CAR-T cell therapy is transforming the way leukemia is treated, especially in cases where the disease returns or resists standard treatments. By reprogramming T cells to recognize and attack leukemia cells, this advanced immunotherapy has helped some patients achieve lasting remission.
While autologous CAR-T therapy—which uses the patient’s own T cells—is more common, there are situations where donor-derived CAR-T therapy (also called allogeneic CAR-T) becomes the better or only option.
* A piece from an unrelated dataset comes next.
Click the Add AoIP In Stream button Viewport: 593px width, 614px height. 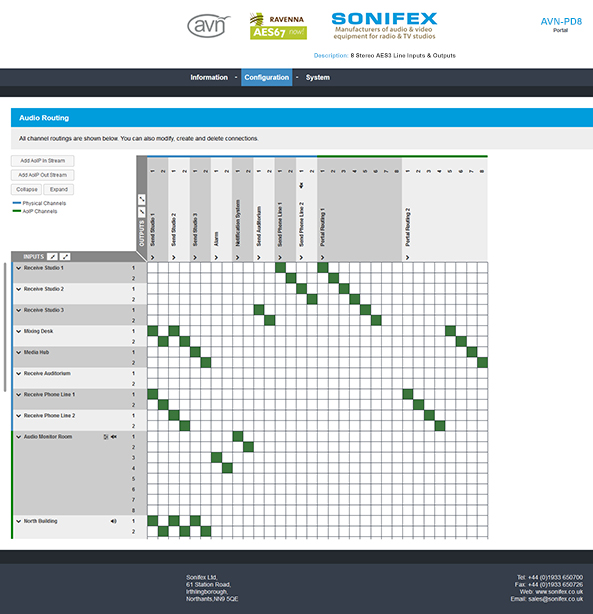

This article explains when and why this alternative approach is considered.
What Is Donor-Derived CAR-T Cell Therapy?
Unlike traditional CAR-T therapy, which uses the patient's own immune cells, donor-derived CAR-T relies on T cells from a healthy donor. These cells are engineered to target cancer-specific markers and then infused into the patient. This option is especially helpful for individuals whose immune system has been heavily weakened or altered.
When Should Donor-Derived CAR-T Be Considered?
- Leukemia Recurrence After Allogeneic Stem Cell Transplant (HSCT)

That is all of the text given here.